I recently wrote the following statement by accident.
MyCollection myCollection = new MyCollection();
SomeMethod(myCollection.SomeVoidOperation());
Stupidly it took me some time to work out why it didn't work (Had a brainfart) but then it got me thinking; why is such a statement actually invalid in any general C type syntax context?
I understand that I can accomplish the same functionality with method chaining but what I don't get is why such a feature isn't (or perhaps can't) be implemented? To me the intent seems clear and I've tried but I can't see any ambiguity it might create. I'm sure there are some good reasons (or something that I'm missing) and hopefully someone can point it out to me.
So, why can’t an operation be performed as part of an assignment?
UPDATE:
I understand why this doesn't work. IE: I have a method that expects some parameter and I am calling a method that doesn't return anything - but you are missing my point.... I see that code as two statements one is myCollection (IE: An instance) and the second is "invoke this method".
Here is a more complete example:
public class Stock
{
public Guid ID { get; set; }
public string Description { get; set; }
}
public class StockList : List<Stock>
{
public void SomeSortOperation() { }
}
public void SomeMethod(StockList stockList)
{
}
StockList myList = new StockList();
SomeMethod(myList.SomeSortOperation());
It looks like you're trying to use the result of SomeVoidOperation
as a method argument (presumably to a method with no arguments) - but presumably you're not, because it's a void method.
It's never a good idea for code to look like it's doing one thing, when it's actually doing another.
EDIT: Okay, no, having seen the edit, I still don't think this is a good idea.
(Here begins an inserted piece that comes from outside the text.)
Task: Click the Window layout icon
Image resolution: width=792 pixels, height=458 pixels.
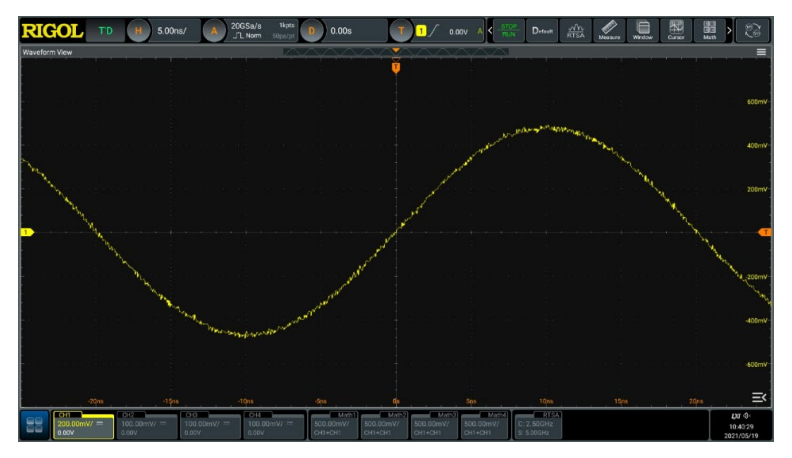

You're basically saying that if you try to use a void expression as a method argument, it should actually use some different value, based on the expression. That expression would have to be very carefully defined... for example, would:
Foo(x.MethodReturningBar().MethodReturningVoid());
consider the argument to be the type of x
, or Bar
(the return type of the intermediate method call)?
Again, you're writing code which looks like it's doing one thing (using the value of the whole expression as an argument) when it's actually doing something else (using the value of part of the expression as an argument). That's simply a bad idea.